Advogado-geral da União deve ser escolhido entre membros de carreira da AGU

Janaína Soares Noleto Castelo Branco *

Nos termos do artigo 131, parágrafo 1º, da Constituição Federal, o chefe da Advocacia-Geral da União (AGU) é nomeado pelo “[...] Presidente da República dentre cidadãos maiores de trinta e cinco anos, de notável saber jurídico e reputação ilibada”.

A Advocacia-Geral da União tem tratamento constitucional topográfico idêntico ao Ministério Público da União (MPU) e à Defensoria Pública da União (DPU), por serem funções essenciais à Justiça.

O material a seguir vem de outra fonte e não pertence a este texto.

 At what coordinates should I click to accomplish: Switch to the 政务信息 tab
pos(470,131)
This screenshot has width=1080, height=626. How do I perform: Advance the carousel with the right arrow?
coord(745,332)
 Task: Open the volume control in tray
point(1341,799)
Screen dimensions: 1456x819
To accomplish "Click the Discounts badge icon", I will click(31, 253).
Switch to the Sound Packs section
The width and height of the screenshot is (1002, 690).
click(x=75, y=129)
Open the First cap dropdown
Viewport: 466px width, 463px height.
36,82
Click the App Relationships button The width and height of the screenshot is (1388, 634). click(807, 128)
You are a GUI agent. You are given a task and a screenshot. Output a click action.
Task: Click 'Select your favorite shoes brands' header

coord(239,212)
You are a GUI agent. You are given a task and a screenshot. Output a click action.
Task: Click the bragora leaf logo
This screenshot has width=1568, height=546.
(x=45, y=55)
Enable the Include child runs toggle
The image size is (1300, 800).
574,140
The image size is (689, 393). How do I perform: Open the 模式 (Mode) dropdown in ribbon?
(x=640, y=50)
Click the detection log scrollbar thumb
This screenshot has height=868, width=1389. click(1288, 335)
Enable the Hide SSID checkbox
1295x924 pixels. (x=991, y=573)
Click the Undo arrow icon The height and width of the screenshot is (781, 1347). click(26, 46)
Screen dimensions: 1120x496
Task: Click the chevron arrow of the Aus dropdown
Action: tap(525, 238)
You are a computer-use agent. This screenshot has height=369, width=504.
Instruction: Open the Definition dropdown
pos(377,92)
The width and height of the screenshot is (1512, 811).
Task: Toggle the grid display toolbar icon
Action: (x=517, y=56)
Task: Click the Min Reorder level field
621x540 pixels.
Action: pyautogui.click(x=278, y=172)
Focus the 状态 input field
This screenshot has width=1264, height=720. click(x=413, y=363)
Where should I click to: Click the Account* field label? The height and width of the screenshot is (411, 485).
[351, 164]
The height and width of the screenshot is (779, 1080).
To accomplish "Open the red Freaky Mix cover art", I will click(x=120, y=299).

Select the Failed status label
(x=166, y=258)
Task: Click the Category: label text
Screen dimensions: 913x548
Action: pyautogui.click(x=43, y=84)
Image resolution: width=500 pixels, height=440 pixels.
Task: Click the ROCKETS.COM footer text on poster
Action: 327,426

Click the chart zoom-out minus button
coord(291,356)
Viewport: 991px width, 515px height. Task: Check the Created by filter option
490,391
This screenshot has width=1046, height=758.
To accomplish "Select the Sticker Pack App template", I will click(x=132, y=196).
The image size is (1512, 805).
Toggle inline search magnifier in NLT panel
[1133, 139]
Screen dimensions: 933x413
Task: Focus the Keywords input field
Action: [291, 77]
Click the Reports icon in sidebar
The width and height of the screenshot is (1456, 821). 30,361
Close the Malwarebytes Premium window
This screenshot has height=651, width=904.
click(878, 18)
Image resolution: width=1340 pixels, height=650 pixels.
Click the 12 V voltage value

No que diz respeito à chefia do MPU, todavia, foi expresso o texto constitucional na exigência de que o chefe da instituição deve ser membro da carreira (artigo 128, parágrafo 1º, CF). Da mesma forma o Defensor Público-Geral Federal, por previsão do artigo 6º, caput, da Lei Complementar 80/94, a que se refere o artigo 134, parágrafo 1º, da CF.

Numa interpretação sistemática do texto constitucional, é fácil inferir que a chefia de quaisquer das chamadas funções essenciais à Justiça estruturadas em carreira deve ser exercida por membros de carreira. Deu-lhes o constituinte a mesma denominação (funções essenciais à Justiça) e regulamentou-as conjuntamente. É de reconhecer-se, no que for possível, tratamento semelhante a todas elas. Portanto, o silêncio do constituinte em prever expressamente a exigência de que a chefia da AGU seja exercida por membro de uma de suas carreiras não autoriza a nomeação de profissional estranho à instituição para o exercício da função.

A atual advogada-geral da União, Dra. Grace Mendonça, é da carreira de advogado da União, uma das que compõem a AGU, e vem desempenhando seu mister com absoluto respeito aos fins constitucionais da instituição. Durante os últimos governos, todavia, foram nomeadas pessoas estranhas à carreira, o que não poupou de críticas a atuação da AGU.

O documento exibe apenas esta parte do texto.